YOUR GOAL
Should an entry include a picture, omit the picture and still repeat everything else exactly.

EXTRACTED INFORMATION
###

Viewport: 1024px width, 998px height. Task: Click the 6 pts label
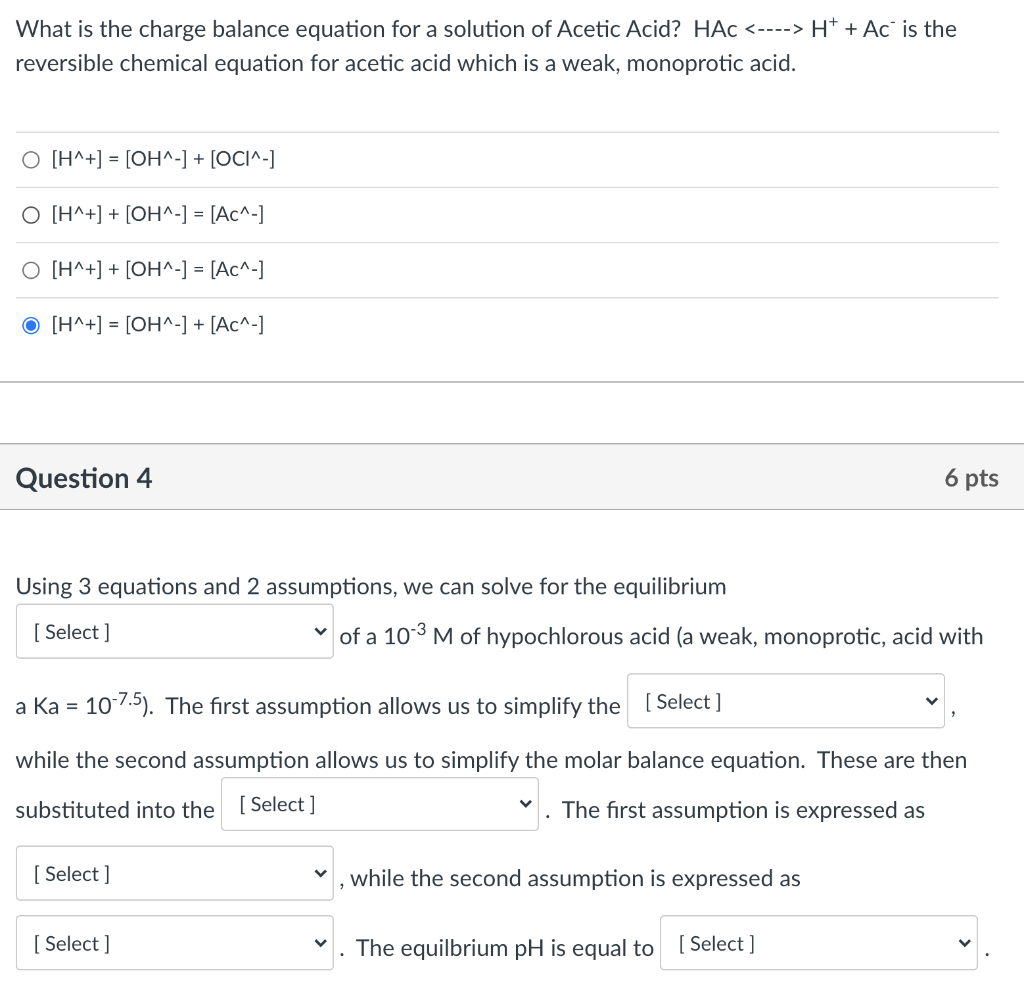(x=971, y=478)
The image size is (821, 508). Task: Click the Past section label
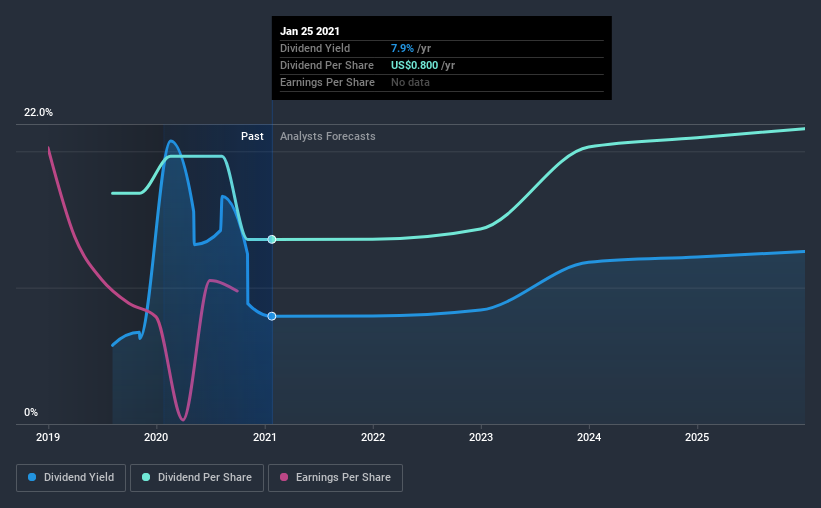pos(252,136)
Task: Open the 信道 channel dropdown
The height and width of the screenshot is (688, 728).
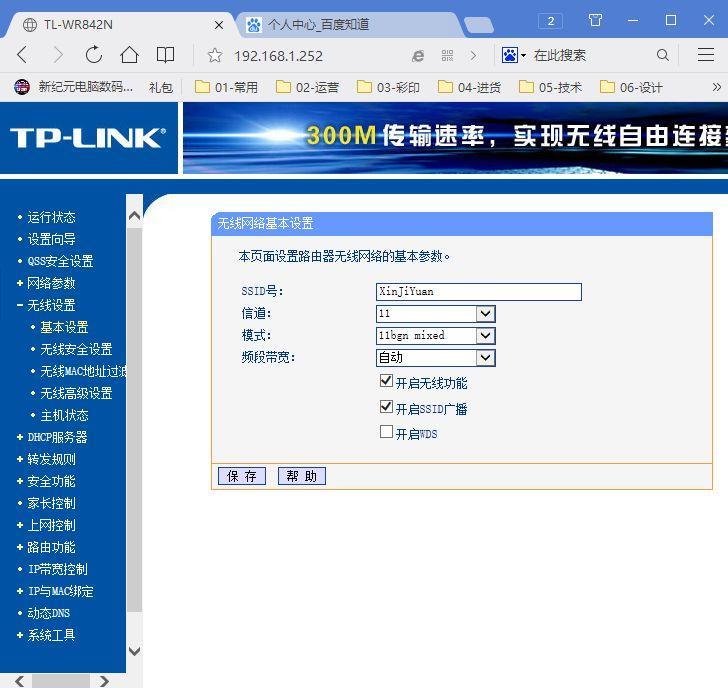Action: [436, 314]
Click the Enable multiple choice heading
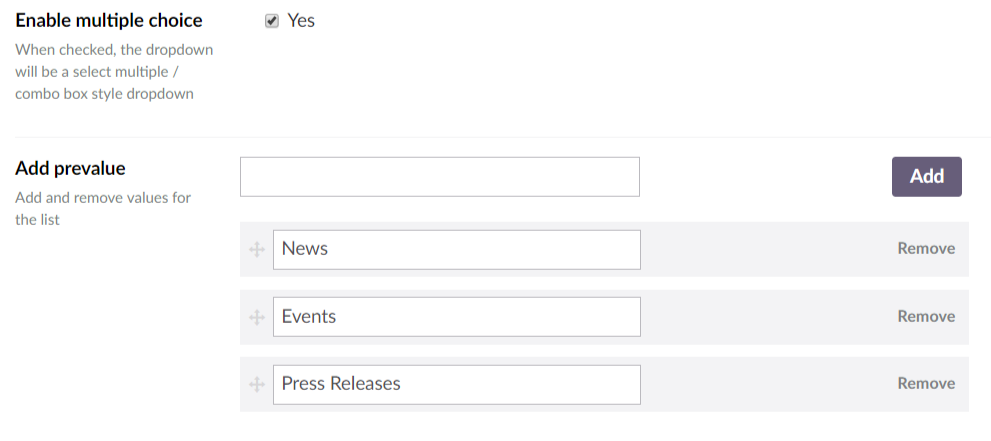This screenshot has width=991, height=441. pos(109,20)
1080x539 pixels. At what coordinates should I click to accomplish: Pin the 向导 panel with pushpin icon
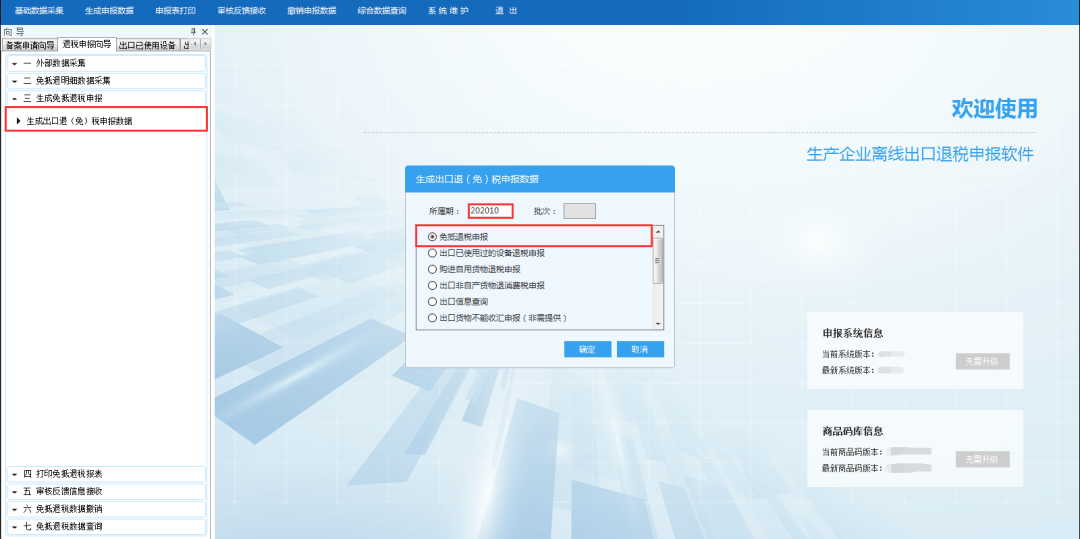point(193,32)
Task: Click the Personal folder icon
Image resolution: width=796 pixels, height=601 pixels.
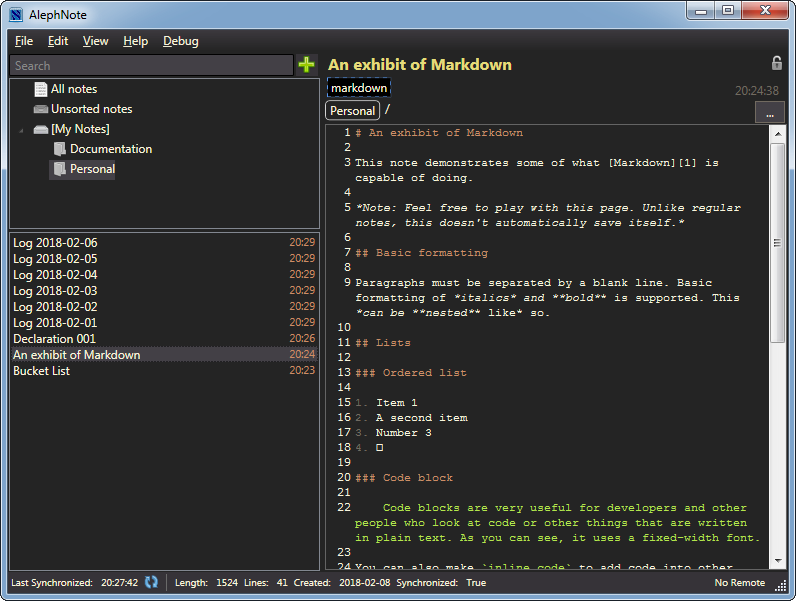Action: tap(60, 169)
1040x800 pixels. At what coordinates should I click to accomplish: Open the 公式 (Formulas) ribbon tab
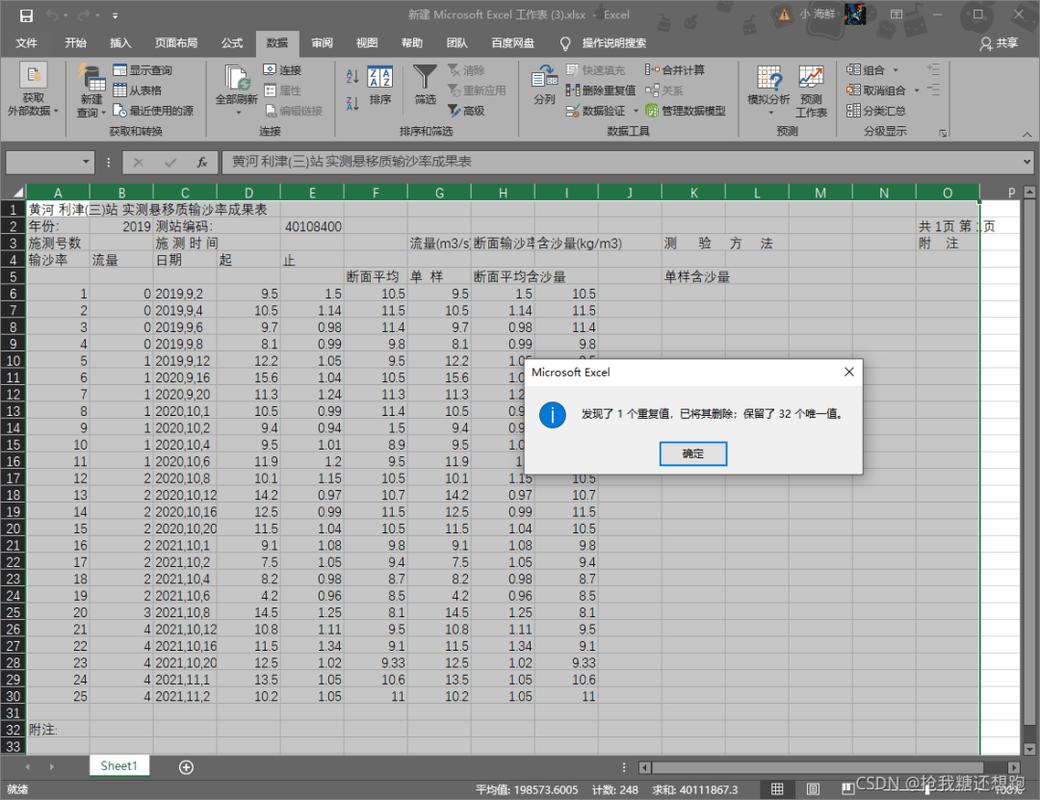[x=232, y=43]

###

ANSWER TO THIS PROBLEM
Viewport: 1024px width, 998px height. Task: Click the 6 pts label
(x=971, y=478)
The image size is (821, 508). Task: Click the Past section label
pos(252,136)
Task: Open the 信道 channel dropdown
The height and width of the screenshot is (688, 728).
Action: [436, 314]
Click the Enable multiple choice heading
This screenshot has width=991, height=441. pos(109,20)
1080x539 pixels. At what coordinates should I click to accomplish: Pin the 向导 panel with pushpin icon
point(193,32)
Task: Click the Personal folder icon
Image resolution: width=796 pixels, height=601 pixels.
Action: tap(60, 169)
1040x800 pixels. At what coordinates should I click to accomplish: Open the 公式 (Formulas) ribbon tab
[x=232, y=43]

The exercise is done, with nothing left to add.